Les enfants originaires de la région de Lagos vont dans les internats anglophones de Cotonou et ceux originaires du sud est du pays se rendent au Cameroun. L’investissement des parents dans des études onéreuses s’intensifient lors de l’entrée à l’université. En effet, les parents qui le peuvent envoient leurs enfants à l’étranger, les moins fortunés vont au Ghana et les plus chanceux aux USA ou en Angleterre.

“Elle gagne 180€/mois, un salaire similaire à ce que gagne en début de carrière un chauffeur privé souvent très peu instruit”

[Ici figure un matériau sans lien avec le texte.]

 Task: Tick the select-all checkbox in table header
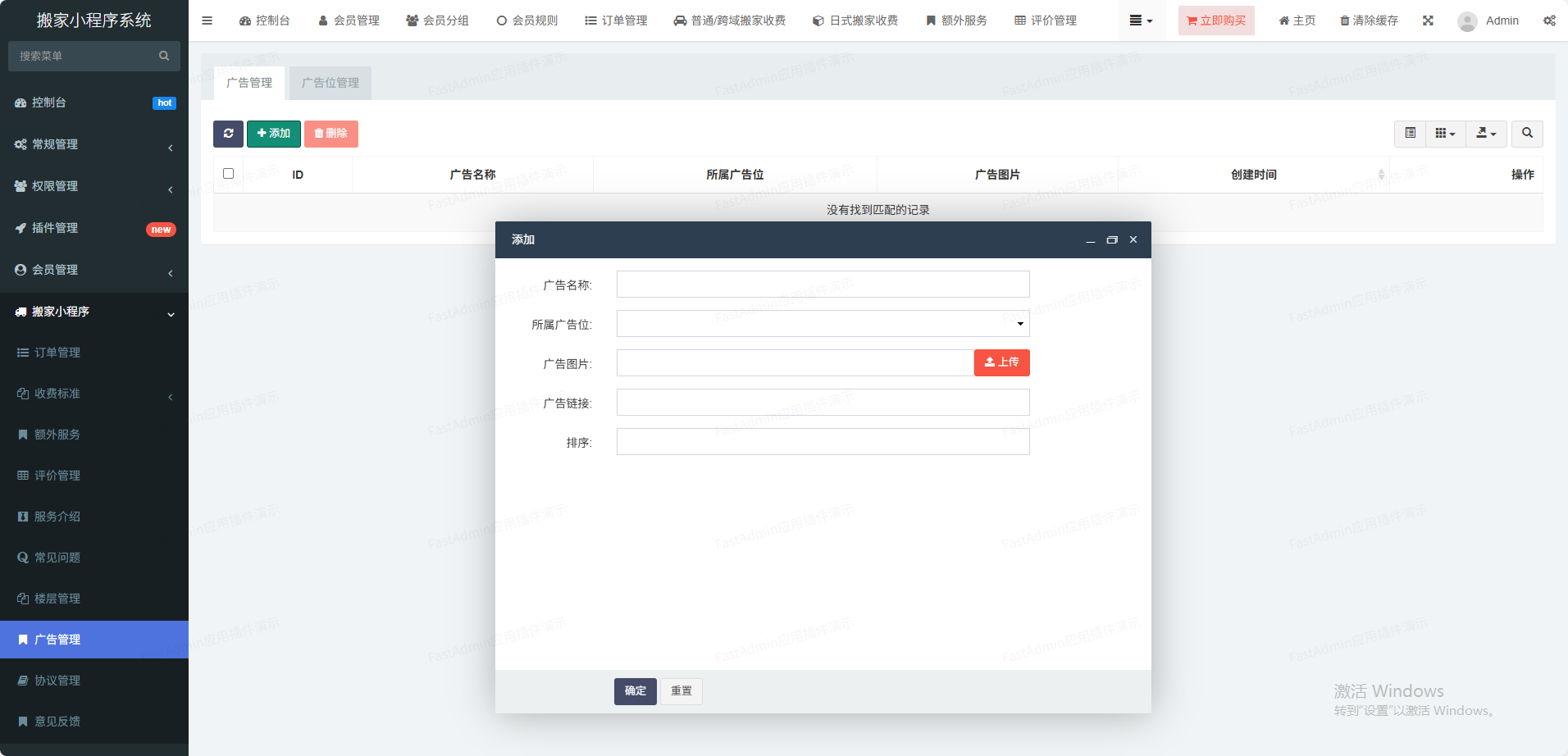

Deux jeunes nigérians ont accepté de partager leur expérience avec nous.

Bisola Adéwalé, 26 ans
Elle a effectué ses 4 premières années d’université au Nigéria et s’est rendue en Angleterre pour son master d’un an. C’est à l’université de Coventry qu’elle a effectué son master de comptabilité, soit un investissement d’environ 11 464€ uniquement pour la scolarité. Il faut ajouter à ce montant les frais de loyers compris entre 435€ et 1150€ par semaine, et un autre budget dédié à la nourriture et autres dépenses. Les étudiants étrangers ont la possibilité de travailler 10h/semaine. Bisola travaillait en tant que serveuse dans un fast food à 8£/heure pour un salaire mensuel de 360€ afin de contribuer aux dépenses de ses parents. Son année en Angleterre représente un investissement de plus de 23K€ pour ses parents. Cela fait 2 ans qu’elle est rentrée, elle occupe le poste de comptable junior pour une start up, elle gagne 180€/mois. Un salaire similaire à ce que gagne en début de carrière un chauffeur privé souvent très peu instruit.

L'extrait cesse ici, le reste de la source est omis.